» Text shown
==========

So I have like tasks or obligations stored with like tasks and obligations.
So I can look at one role without having a context switch and think about unrelated roles.
I use columns for the different types of obligations or tasks in each of those different roles.
Let's not even get lost in the details here.
The key is you have to have a place that's good, everything's there, and that you trust it.
David Allen's book, Getting Things Done is great about that methodology.
Third, MSP, multi-scale planning.
You have to have a multi-scale planning discipline.
I have a seasonal plan.
Here's my fall plan, my winter plan, my spring plan, my summer plan.
You could call it a quarterly plan.
You call strategic plan.
I don't care what words you use.
But the big picture plan that covers multiple months, here's the big projects I'm working on,
here's the systems I'm trying out.
I exercise every morning at this time, a place where that's all written down.
You're seeing the big picture.

==========

» Extracted data
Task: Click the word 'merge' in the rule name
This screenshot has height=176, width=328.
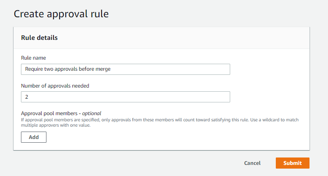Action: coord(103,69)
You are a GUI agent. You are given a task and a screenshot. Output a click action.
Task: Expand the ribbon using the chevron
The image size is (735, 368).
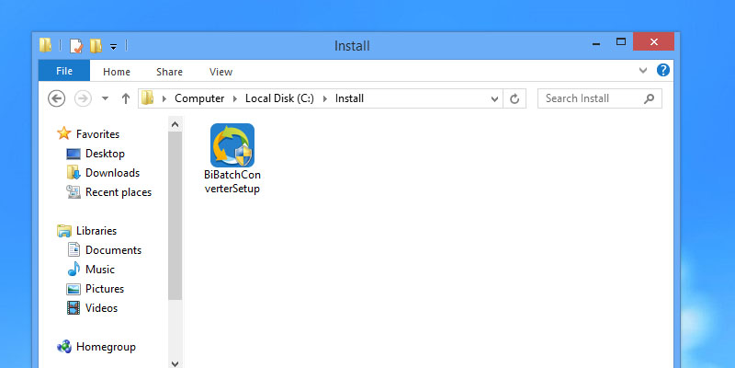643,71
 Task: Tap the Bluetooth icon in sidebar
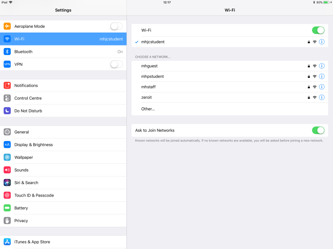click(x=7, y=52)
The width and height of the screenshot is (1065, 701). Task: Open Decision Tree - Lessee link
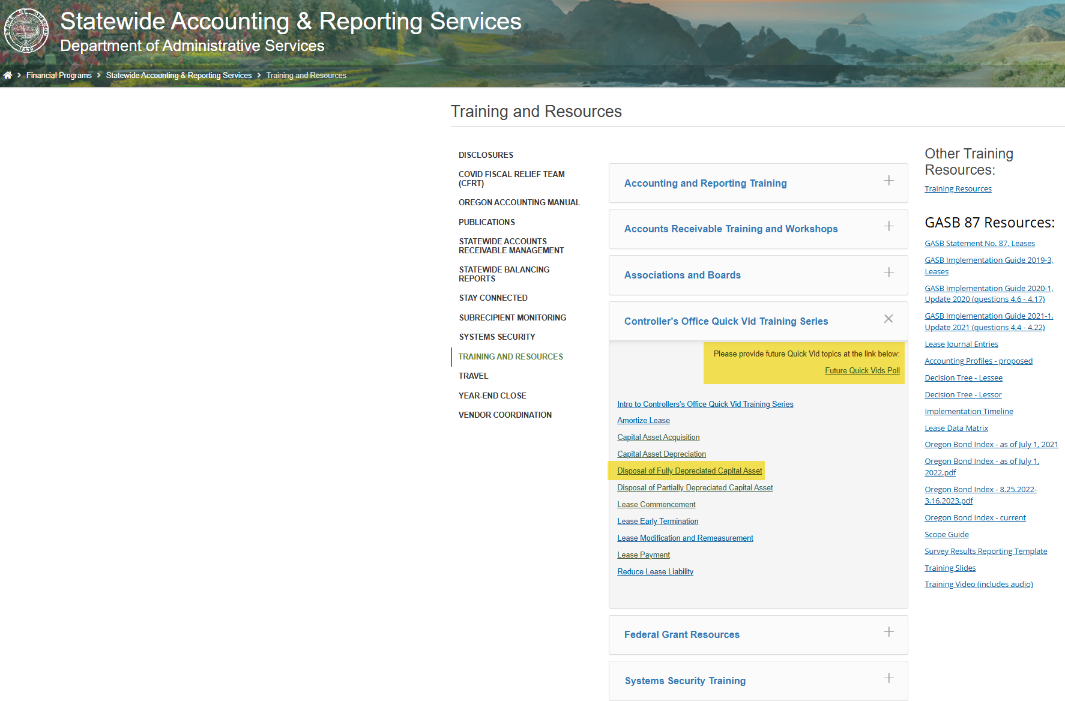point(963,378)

==========

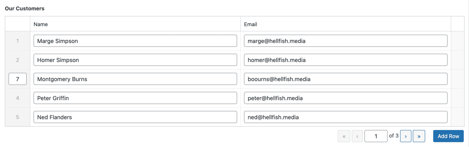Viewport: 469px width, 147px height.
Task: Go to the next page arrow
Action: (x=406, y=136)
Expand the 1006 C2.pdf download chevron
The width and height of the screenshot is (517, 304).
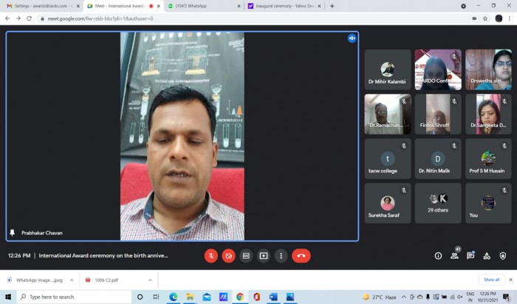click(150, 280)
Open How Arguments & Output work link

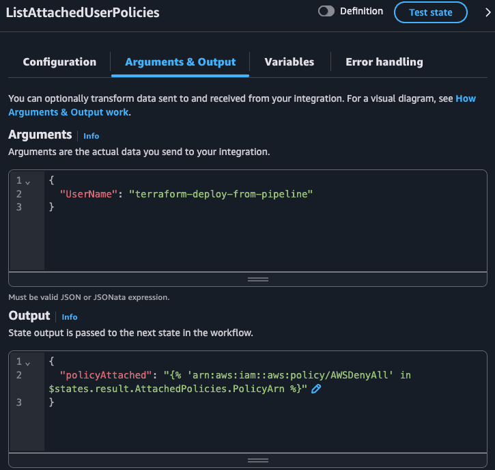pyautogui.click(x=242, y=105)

==========

» Problem statement
Write out the passage on planning exactly, from "I use columns" to "words you use.", inclusive.

» Response to this exercise
I use columns for the different types of obligations or tasks in each of those different roles.
Let's not even get lost in the details here.
The key is you have to have a place that's good, everything's there, and that you trust it.
David Allen's book, Getting Things Done is great about that methodology.
Third, MSP, multi-scale planning.
You have to have a multi-scale planning discipline.
I have a seasonal plan.
Here's my fall plan, my winter plan, my spring plan, my summer plan.
You could call it a quarterly plan.
You call strategic plan.
I don't care what words you use.